Durante años, hice el viaje al revés, aprendiendo todo lo que ocurrió en la historia del arte entre una y otra Gioconda, de la posmodernidad al renacimiento. Fue entonces cuando el gusto por la visualidad entró como un huracán a mi vida y se alojó en ella para siempre. Pasaba días buscando parecidos entre la Catedral de Cienfuegos y la famosa Catedral de Rouen, de Monet, entre La bebedora de absenta, de Pablo Picasso, y la borracha de mi pueblo. Todo lo que me rodeaba, por agreste que fuera, adquiría colores y formas inusitadas que me inspiraban a fantasear y resistir más allá de las ruinas.
Hace muy poco, una gran amiga, también hija de escritora, me contó el singular estilo con que su madre la hechizó por las artes visuales, desandando con sus hijos los grandes museos de Occidente, narrándoles la historia secreta o ¿apócrifa? detrás del cuadro. Los hermanos ingresaban de la mano al interior del drama dibujado, y allí se encontraban con una verdadera novela urdida por la imaginería materna, donde la narración terminaba en guerras, decapitaciones, pestes, tormentosos romances y bodas. De ese modo conoció a Caravaggio, La Tour, y fantaseó con un extraño fenómeno atmosférico que emanó de las nubes caleidoscópicas de El grito, de Edvard Munch, en 1892. Nuestra sensibilidad, vocación y todo lo que ambas creamos hoy, pende de ese momento íntimo y sublime de libertad personal ante una historia que huele a óleo y aceite de trementina.
Según el filósofo y escritor Ernst Ficher, el ser humano se identifica con una pintura, una escultura, etc., en función de querer ser más que él mismo. Buscando en el arte elevarse por sobre su realidad.

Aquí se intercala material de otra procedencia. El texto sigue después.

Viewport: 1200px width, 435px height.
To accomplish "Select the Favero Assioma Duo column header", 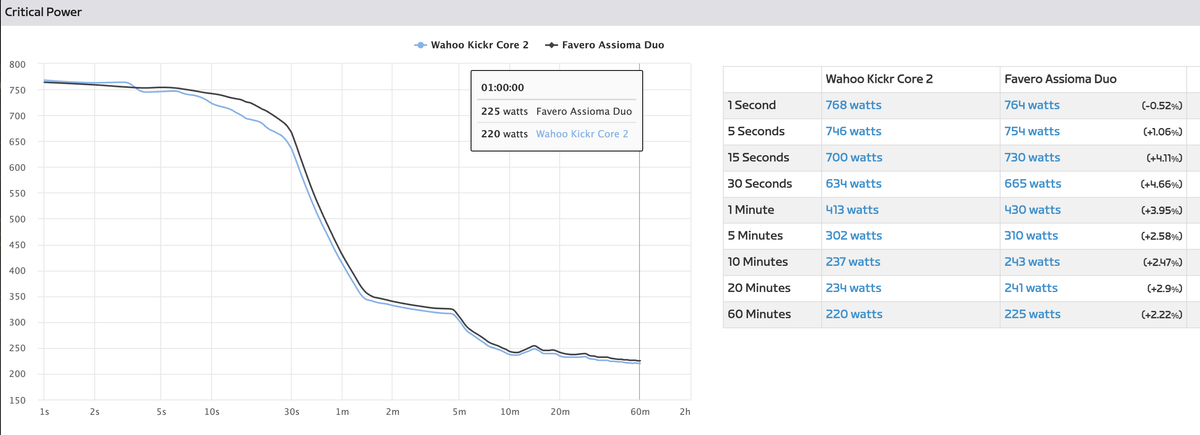I will pos(1060,78).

Vivo en una ciudad llena de museos, galerías de arte, colecciones privadas y fundaciones que ofrecen su acervo a quienes lo aprecian, y aunque hay salas y días gratuitos, los espacios, casi siempre, permanecen vacíos. No todas las familias planean una visita de fin de semana al museo. Sin embargo, mucho de lo que consumimos a diario es puro arte. Desde el diseño de un teléfono móvil hasta el anuncio de una cadena de comida rápida tienen su origen en la composición, morfología y colores de una obra maestra. ¿Por qué no alternar los videojuegos con el fascinante mundo de la pintura, la escultura, las instalaciones o las intervenciones públicas? ¿Por qué no enfrentar a los niños a la monumentalidad y emoción de una obra en vivo y en directo? Según Theodor W. Adorno, el arte es magia liberada de la mentira de ser verdad.
¿Estamos dispuestos este fin de año a sacar un boleto con destino a nosotros mismos, dejarnos ir, confrontar nuestro yo, tratar de entendernos ante el espejo de una obra de arte?